* _TASK REQUIREMENTS_
Can you convert the data into a Markdown table with the columns Row and Line, starting at the line that contains "Task: Click the 总体进度 progress bar" and stopping after the line that contains "Action: pyautogui.click(x=61, y=43)"? Leave out blank lines.

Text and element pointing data
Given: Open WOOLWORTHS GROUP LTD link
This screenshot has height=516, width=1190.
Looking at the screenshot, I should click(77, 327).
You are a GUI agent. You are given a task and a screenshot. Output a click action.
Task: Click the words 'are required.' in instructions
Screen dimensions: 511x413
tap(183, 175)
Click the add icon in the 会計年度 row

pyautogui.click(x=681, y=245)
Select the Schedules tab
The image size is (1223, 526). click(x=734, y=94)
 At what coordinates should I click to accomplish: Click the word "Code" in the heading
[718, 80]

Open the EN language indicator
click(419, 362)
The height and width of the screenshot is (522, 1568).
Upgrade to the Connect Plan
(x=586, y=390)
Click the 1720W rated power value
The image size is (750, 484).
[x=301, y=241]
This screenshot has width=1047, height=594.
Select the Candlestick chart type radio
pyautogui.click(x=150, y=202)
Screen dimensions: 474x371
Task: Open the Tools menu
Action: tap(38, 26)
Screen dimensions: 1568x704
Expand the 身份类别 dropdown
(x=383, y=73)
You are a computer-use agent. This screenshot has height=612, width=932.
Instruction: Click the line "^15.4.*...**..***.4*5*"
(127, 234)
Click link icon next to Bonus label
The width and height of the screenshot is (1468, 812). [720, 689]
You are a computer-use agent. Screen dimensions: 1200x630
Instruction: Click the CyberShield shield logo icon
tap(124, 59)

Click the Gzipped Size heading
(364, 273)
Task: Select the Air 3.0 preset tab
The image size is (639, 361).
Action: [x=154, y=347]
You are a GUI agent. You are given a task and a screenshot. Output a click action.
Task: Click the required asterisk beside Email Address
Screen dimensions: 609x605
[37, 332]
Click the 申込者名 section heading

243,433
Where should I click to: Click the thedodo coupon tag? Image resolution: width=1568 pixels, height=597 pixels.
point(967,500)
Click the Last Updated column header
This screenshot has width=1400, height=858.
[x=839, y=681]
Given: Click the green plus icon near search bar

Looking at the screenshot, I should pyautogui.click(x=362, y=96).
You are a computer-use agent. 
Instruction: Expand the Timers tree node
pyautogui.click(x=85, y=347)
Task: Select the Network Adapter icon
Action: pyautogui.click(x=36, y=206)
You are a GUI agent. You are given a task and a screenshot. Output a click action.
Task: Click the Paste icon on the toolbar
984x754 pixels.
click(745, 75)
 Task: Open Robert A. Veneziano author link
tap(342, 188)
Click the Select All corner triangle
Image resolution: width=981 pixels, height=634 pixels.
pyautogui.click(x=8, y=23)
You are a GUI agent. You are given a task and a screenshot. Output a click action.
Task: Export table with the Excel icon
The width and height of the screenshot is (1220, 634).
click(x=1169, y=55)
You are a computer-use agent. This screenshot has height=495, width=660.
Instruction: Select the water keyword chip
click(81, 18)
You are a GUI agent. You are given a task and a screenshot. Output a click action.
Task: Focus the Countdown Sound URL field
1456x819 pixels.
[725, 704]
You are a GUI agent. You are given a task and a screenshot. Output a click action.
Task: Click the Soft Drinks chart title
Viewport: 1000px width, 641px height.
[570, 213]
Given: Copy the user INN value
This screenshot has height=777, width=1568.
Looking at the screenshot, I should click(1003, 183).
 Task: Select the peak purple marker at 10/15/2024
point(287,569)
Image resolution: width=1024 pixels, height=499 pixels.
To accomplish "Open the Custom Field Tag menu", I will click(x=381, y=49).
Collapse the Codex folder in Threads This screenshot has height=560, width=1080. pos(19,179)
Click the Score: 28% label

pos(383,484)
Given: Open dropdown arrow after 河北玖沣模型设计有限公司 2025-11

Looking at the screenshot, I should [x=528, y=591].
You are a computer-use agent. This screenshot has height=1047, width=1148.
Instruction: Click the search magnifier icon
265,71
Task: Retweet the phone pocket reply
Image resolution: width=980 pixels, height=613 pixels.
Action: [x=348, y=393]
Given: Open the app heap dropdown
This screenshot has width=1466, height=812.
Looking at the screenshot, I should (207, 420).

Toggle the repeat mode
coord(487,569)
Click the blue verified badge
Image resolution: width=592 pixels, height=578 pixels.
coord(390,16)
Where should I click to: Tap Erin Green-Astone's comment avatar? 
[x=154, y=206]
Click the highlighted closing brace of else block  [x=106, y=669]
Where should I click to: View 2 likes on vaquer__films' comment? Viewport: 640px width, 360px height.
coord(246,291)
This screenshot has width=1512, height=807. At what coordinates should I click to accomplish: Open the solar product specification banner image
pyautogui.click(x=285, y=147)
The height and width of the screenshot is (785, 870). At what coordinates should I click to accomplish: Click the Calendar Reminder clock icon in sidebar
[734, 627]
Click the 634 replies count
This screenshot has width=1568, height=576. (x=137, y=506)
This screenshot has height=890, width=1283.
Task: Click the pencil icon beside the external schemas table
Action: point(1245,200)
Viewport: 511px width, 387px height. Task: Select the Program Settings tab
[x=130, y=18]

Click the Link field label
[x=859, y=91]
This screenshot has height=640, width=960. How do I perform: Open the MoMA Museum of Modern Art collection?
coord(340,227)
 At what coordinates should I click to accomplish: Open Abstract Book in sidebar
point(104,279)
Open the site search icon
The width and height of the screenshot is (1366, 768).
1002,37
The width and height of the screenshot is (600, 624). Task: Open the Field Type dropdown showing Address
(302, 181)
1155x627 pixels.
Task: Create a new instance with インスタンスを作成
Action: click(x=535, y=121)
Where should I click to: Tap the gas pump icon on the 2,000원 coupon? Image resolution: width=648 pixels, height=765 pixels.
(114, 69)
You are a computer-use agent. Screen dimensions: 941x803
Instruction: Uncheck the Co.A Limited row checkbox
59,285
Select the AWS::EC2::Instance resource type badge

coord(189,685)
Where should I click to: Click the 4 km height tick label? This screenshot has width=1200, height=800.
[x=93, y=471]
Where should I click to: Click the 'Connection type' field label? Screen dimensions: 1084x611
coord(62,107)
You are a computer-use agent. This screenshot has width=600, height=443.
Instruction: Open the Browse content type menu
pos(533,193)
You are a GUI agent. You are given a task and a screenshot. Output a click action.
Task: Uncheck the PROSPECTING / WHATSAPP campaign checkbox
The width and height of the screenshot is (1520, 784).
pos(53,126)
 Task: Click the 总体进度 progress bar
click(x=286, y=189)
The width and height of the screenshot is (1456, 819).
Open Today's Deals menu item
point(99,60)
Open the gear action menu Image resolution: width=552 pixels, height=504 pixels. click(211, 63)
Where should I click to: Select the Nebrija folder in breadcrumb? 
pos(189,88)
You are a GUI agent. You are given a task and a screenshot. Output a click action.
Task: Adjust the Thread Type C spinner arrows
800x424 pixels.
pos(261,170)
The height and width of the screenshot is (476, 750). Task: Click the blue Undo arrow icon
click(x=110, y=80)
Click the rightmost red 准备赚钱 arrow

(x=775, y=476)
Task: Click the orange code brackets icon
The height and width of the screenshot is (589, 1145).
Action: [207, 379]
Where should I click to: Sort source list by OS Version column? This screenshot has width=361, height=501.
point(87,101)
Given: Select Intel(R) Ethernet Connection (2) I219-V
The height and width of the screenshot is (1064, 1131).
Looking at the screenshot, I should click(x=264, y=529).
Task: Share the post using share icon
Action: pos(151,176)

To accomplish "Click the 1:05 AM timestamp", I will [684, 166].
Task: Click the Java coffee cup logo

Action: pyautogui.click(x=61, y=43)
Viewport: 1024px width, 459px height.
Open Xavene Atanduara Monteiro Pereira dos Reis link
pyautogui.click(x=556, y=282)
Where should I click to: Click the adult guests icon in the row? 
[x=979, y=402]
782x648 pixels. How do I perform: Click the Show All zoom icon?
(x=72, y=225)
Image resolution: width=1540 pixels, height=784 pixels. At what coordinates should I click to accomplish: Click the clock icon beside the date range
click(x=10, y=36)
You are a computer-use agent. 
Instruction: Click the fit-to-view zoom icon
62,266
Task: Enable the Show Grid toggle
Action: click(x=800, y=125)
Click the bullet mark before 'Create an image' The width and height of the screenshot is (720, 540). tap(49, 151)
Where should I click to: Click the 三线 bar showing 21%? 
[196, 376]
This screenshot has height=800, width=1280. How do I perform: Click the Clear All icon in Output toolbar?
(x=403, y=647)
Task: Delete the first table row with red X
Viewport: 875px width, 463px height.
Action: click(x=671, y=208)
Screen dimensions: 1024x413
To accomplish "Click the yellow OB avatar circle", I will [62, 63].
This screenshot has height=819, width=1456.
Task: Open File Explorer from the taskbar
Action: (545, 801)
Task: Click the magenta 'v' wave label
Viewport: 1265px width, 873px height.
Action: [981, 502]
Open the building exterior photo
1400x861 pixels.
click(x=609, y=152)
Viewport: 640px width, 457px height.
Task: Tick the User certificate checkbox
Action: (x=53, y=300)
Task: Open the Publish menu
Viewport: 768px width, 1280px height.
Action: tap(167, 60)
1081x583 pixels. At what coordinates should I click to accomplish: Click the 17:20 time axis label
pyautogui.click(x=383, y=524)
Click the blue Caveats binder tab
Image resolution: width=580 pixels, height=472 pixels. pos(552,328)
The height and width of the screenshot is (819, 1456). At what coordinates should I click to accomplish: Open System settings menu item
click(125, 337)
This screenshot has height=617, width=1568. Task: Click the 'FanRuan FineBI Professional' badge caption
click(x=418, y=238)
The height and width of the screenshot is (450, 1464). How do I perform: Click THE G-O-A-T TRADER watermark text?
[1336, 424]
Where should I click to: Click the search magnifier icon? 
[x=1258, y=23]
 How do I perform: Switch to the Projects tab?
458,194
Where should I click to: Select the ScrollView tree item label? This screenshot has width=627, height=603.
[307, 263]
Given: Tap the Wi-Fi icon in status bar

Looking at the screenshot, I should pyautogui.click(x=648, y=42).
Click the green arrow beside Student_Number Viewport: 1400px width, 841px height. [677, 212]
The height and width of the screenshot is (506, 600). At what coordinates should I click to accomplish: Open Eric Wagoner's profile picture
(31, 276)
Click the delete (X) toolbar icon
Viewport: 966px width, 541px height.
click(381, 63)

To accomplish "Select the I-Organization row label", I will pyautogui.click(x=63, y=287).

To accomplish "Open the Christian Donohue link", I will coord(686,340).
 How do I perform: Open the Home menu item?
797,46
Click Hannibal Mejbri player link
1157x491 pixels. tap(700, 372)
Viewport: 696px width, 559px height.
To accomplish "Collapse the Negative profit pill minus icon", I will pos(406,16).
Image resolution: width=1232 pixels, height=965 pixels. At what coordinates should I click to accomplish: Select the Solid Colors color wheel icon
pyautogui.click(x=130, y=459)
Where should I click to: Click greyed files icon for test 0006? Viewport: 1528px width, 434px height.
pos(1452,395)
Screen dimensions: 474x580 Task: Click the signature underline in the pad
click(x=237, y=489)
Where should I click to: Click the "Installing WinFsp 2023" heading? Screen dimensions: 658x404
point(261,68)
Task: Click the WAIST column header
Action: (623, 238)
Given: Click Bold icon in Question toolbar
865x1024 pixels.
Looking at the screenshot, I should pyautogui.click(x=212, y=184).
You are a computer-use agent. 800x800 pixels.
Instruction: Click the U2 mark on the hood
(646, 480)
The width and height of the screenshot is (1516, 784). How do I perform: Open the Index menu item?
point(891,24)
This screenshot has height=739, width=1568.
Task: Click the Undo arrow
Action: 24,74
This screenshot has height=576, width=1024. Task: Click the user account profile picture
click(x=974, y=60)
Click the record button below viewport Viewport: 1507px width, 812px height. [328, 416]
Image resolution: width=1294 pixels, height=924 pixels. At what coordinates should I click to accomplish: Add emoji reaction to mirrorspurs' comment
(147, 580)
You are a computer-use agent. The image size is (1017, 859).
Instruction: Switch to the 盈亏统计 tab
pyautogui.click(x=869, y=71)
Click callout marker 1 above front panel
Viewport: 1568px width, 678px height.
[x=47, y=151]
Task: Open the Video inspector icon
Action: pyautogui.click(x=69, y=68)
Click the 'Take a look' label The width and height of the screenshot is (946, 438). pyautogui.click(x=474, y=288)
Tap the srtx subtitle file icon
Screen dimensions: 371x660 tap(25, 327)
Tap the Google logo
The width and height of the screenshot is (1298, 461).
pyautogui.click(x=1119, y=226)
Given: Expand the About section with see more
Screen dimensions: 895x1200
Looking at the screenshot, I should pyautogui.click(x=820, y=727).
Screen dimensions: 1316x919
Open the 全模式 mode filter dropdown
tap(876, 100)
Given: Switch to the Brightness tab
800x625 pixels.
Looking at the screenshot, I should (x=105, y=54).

* _SOLUTION TO THIS EXERCISE_
| Row | Line |
|---|---|
| 1 |  Task: Click the 总体进度 progress bar |
| 2 | click(x=286, y=189) |
| 3 | The width and height of the screenshot is (1456, 819). |
| 4 | Open Today's Deals menu item |
| 5 | point(99,60) |
| 6 | Open the gear action menu Image resolution: width=552 pixels, height=504 pixels. click(211, 63) |
| 7 | Where should I click to: Select the Nebrija folder in breadcrumb?  |
| 8 | pos(189,88) |
| 9 | You are a GUI agent. You are given a task and a screenshot. Output a click action. |
| 10 | Task: Adjust the Thread Type C spinner arrows |
| 11 | 800x424 pixels. |
| 12 | pos(261,170) |
| 13 | The height and width of the screenshot is (476, 750). Task: Click the blue Undo arrow icon |
| 14 | click(x=110, y=80) |
| 15 | Click the rightmost red 准备赚钱 arrow |
| 16 | (x=775, y=476) |
| 17 | Task: Click the orange code brackets icon |
| 18 | The height and width of the screenshot is (589, 1145). |
| 19 | Action: [207, 379] |
| 20 | Where should I click to: Sort source list by OS Version column? This screenshot has width=361, height=501. |
| 21 | point(87,101) |
| 22 | Given: Select Intel(R) Ethernet Connection (2) I219-V |
| 23 | The height and width of the screenshot is (1064, 1131). |
| 24 | Looking at the screenshot, I should click(x=264, y=529). |
| 25 | Task: Share the post using share icon |
| 26 | Action: pos(151,176) |
| 27 | To accomplish "Click the 1:05 AM timestamp", I will [684, 166]. |
| 28 | Task: Click the Java coffee cup logo |
| 29 | Action: pyautogui.click(x=61, y=43) |